Researchers develop improved protein affinity probe
Figure 1. CrAsH (left) is a tetracysteine-binding probe, which is insensitive to hydrophobic moieties, resulting in improved fluorescence properties. Full Image.
PNNL scientists have developed a multi-use affinity probe for proteins that has improved properties compared to the parent compound. The new probe, CrAsH, which stands for carboxy-FlAsH (CrAsH-EDT2), is a tetracysteine-binding probe used to identify and validate protein interaction networks. CrAsH is cell permeable and, upon association with a specific tag encoded into a protein of interest, becomes highly fluorescent, enabling researchers to track cellular location and binding interactions.

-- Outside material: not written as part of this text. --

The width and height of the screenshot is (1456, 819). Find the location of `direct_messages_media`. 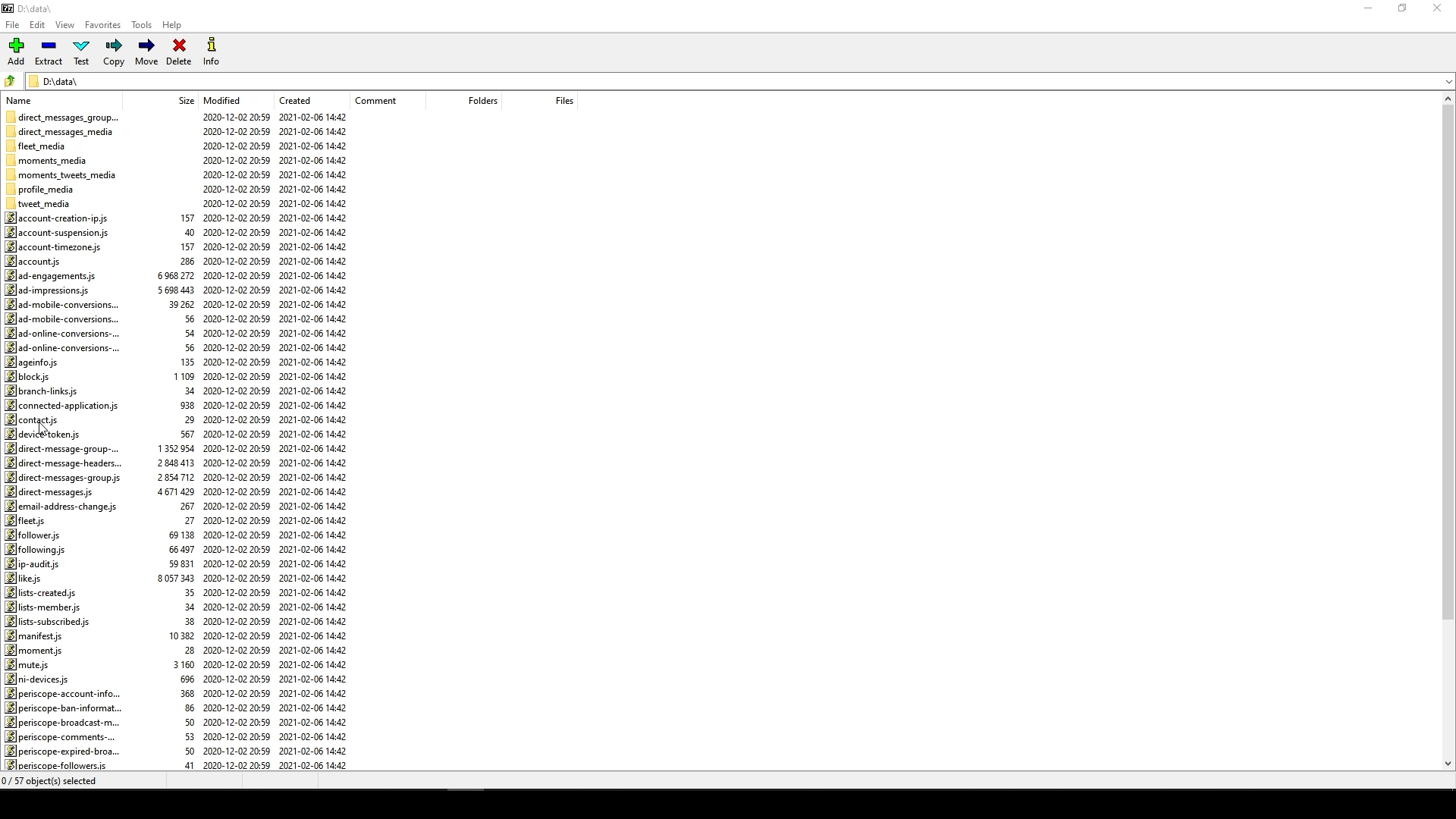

The parent compound, FlAsH (for Fluorescein Arsenical Helix binder) bound nonspecifically to "greasy" structures, such as membranes and hydrophobic pockets of proteins, and gave a large background signal that made it unusable for most cells. The new CrAsH probe has minimal sensitivity to such structures and is therefore useful for live-cell imaging.
The work was done by Haishi Cao, Baowei Chen, Tom Squier, and Uljana Mayer for the U.S. Department of Energy's Office of Biological and Environmental Research's Genomics: GTL program. The results appeared as an advance article in Chemical Communications, a publication of the Royal Society of Chemistry.
Cao H, B Chen, TC Squier, and MU Mayer. 2006. "CrAsH: a biarsenical multi-use affinity probe with low non-specific fluorescence." Chemical Communications 24:2601-2603 (DOI: 10.1039/b602699k).